Stored items:

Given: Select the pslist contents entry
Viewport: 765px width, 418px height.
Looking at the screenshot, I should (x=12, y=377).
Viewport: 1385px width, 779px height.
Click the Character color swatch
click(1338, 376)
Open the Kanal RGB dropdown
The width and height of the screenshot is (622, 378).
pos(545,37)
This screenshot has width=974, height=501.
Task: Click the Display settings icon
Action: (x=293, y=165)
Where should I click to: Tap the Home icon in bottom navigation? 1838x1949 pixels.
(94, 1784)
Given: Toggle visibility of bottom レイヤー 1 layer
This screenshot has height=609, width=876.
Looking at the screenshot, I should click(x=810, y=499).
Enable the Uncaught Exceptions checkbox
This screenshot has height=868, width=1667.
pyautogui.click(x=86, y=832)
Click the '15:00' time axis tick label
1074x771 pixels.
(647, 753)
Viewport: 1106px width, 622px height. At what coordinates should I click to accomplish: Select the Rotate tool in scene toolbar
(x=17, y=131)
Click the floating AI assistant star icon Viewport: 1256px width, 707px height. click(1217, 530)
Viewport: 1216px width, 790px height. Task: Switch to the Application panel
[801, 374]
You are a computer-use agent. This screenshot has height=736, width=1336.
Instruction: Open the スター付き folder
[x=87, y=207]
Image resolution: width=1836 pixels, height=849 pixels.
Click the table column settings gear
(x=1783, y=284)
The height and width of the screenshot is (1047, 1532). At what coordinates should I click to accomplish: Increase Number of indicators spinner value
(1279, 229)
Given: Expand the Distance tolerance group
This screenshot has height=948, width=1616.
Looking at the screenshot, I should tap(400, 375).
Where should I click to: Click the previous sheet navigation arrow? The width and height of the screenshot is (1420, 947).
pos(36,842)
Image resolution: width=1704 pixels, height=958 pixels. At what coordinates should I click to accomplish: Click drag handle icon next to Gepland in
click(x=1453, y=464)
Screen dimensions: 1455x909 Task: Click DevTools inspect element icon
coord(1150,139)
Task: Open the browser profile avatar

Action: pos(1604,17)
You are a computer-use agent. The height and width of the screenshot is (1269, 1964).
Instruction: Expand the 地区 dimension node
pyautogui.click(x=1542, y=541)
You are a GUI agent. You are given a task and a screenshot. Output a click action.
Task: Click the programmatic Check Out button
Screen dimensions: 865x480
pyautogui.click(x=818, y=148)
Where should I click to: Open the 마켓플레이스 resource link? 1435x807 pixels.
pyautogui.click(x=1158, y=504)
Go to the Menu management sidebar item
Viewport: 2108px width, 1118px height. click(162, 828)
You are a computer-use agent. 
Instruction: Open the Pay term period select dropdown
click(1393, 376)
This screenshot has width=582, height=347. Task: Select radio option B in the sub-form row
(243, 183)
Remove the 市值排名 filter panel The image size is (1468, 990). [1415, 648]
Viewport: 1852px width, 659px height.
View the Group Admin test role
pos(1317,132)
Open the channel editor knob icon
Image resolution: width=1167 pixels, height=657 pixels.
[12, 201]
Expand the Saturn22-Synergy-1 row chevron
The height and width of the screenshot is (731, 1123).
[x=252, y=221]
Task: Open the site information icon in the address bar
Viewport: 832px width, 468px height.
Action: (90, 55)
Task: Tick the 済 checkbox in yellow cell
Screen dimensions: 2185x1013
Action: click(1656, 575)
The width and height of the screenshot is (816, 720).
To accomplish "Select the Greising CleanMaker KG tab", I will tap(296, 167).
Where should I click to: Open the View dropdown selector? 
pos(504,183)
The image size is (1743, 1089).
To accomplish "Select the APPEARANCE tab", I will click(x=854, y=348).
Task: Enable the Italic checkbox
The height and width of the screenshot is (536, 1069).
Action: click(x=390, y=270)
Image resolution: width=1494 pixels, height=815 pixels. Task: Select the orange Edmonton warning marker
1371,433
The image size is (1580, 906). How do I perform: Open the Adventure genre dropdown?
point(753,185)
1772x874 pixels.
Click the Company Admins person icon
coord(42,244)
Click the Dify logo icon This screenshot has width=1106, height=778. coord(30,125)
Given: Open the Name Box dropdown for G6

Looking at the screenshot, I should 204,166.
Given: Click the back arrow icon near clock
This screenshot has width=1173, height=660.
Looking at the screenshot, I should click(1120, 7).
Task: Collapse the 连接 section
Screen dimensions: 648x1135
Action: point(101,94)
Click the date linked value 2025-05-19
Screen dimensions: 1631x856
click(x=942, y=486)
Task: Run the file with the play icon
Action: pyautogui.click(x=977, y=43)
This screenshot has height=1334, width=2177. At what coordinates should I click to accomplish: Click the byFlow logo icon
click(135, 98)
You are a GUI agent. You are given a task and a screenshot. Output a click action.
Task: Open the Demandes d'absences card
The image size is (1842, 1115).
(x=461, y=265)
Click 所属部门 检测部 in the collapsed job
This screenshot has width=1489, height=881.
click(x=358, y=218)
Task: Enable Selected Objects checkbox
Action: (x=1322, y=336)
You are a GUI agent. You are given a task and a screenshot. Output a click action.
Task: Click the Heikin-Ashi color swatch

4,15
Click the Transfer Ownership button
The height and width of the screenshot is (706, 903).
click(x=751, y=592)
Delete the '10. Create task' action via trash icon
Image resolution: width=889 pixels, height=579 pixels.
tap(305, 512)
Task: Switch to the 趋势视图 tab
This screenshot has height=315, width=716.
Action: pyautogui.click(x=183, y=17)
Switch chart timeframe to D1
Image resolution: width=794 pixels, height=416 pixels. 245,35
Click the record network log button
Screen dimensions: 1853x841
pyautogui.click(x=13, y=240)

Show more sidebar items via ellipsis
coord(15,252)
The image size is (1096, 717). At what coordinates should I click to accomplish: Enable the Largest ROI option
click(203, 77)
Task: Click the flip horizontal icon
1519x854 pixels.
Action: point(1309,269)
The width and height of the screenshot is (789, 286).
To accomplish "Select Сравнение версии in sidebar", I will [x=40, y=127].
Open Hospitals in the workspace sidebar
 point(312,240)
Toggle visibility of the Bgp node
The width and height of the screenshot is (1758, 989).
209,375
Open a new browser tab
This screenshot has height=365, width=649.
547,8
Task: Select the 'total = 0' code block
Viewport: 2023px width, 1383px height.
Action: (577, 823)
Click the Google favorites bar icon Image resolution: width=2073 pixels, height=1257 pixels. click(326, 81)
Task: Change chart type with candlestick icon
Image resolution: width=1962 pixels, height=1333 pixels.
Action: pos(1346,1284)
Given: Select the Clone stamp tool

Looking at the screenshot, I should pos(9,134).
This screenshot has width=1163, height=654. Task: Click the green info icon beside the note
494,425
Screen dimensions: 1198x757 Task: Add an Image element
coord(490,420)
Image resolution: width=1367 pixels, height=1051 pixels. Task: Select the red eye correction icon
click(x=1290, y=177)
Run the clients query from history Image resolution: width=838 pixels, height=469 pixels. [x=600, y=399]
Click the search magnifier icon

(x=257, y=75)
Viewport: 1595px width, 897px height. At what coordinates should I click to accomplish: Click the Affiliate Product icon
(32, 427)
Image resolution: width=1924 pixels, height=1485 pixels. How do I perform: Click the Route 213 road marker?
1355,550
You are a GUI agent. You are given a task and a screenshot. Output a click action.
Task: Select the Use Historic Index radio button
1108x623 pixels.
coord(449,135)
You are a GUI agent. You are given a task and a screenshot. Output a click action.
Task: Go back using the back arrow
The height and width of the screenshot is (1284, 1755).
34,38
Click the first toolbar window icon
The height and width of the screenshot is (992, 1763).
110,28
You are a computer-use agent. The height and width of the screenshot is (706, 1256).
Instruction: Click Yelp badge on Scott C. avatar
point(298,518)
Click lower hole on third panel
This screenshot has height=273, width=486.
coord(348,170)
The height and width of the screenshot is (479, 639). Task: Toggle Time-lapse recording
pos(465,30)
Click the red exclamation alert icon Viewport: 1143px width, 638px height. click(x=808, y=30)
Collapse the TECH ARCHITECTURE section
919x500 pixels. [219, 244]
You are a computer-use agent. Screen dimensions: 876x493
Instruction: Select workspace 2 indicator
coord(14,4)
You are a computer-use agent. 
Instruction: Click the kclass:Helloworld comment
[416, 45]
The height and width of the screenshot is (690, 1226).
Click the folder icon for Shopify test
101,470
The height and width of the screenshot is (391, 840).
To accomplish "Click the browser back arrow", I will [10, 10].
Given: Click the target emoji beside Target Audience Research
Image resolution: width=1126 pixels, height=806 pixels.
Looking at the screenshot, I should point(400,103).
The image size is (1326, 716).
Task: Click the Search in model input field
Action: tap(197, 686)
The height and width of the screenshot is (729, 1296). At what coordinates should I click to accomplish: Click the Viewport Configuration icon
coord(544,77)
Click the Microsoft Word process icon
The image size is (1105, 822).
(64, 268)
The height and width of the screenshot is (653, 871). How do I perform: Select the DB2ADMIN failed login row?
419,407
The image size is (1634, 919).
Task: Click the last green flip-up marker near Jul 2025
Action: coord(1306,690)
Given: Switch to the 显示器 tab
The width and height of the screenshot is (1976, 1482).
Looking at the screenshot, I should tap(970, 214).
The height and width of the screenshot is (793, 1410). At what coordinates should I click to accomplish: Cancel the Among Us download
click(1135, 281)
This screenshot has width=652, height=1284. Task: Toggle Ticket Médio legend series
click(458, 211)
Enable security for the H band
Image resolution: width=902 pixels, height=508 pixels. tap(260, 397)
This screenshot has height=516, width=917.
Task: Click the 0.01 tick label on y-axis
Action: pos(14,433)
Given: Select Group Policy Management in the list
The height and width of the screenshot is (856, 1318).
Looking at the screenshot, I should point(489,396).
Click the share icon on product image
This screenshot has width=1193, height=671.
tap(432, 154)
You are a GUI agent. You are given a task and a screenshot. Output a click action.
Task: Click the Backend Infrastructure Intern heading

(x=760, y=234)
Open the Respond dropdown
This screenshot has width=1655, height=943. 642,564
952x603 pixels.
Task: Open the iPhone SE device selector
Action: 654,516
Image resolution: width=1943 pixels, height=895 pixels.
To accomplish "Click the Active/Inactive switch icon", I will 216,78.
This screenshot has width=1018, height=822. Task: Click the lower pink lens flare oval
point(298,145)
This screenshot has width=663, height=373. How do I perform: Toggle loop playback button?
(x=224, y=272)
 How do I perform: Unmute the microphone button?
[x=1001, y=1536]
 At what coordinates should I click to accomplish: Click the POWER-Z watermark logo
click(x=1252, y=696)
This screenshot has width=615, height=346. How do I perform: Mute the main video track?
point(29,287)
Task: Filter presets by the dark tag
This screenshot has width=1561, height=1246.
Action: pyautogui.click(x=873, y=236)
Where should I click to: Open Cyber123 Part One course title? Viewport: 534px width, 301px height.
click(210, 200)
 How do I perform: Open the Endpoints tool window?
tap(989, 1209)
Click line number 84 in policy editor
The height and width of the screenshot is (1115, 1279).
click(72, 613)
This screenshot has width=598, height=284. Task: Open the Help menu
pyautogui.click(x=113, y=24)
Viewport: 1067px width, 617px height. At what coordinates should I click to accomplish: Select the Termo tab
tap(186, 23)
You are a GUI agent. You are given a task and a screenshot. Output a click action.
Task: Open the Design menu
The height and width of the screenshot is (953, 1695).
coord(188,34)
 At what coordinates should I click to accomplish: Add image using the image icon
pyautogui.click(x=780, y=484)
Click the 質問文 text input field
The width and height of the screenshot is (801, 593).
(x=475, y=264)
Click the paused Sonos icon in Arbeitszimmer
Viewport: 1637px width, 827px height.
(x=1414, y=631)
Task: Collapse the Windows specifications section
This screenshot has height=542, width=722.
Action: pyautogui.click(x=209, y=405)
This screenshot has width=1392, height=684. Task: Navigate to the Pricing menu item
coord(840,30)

◆ Task prompt
Could you return exactly the lines above from the line with "Task: Click the flip horizontal icon" to the line with "Open a new browser tab", both included, and nothing else?

◆ Solution
Task: Click the flip horizontal icon
1519x854 pixels.
Action: point(1309,269)
The width and height of the screenshot is (789, 286).
To accomplish "Select Сравнение версии in sidebar", I will [x=40, y=127].
Open Hospitals in the workspace sidebar
 point(312,240)
Toggle visibility of the Bgp node
The width and height of the screenshot is (1758, 989).
209,375
Open a new browser tab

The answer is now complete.